Charred Kale with Garlic, Chilies and Lime
- Makes4 servings
- Cook Time35 minutes
- 1
Charring kale gives it a bittersweet flavor and a nutty edge, reminiscent of oven-roasted kale chips. The volume of raw kale here may seem overwhelming, but it will cook down. Use the largest bowl you have to toss the leaves with oil, and the largest Dutch oven you own to cook the greens. Beware the vapors when you add the chili and garlic to the hot pot.
Don’t use olive oil to char the kale, as it has a lower smoke point than neutral oil. And don’t be afraid to get the oil super hot before piling the kale into the pot; light wisps of smoke are an indication that the oil and pot are ready.
Step 1
In a large bowl, toss the kale with 1 tablespoon of neutral oil and ½ teaspoon salt, rubbing with your hands to coat each leaf.
In a large Dutch oven over high, heat the remaining 1 teaspoon neutral oil until barely smoking.

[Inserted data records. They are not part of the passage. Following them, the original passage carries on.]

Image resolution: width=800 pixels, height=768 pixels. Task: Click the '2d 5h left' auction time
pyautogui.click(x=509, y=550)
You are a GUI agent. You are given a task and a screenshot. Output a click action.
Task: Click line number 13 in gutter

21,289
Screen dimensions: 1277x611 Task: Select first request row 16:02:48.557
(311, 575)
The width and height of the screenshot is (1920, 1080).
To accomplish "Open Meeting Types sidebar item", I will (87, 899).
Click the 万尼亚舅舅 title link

Add the kale, cover and cook, occasionally turning the kale with tongs, until wilted and charred, about 10 minutes.
Step 2
Push the kale to the sides of the pot and add the garlic, chili and scallion whites. Cook, stirring, until fragrant, about 30 seconds, then stir the mixture into the kale.
Quickly add ½ cup water to the pot and immediately cover.
Cook, without stirring, until the kale is tender and the water has evaporated, about 2 minutes.
Step 3
Off heat, stir in the scallion greens and lime zest and juice. Taste and season with salt and pepper.
Transfer to a serving dish and drizzle with the olive oil.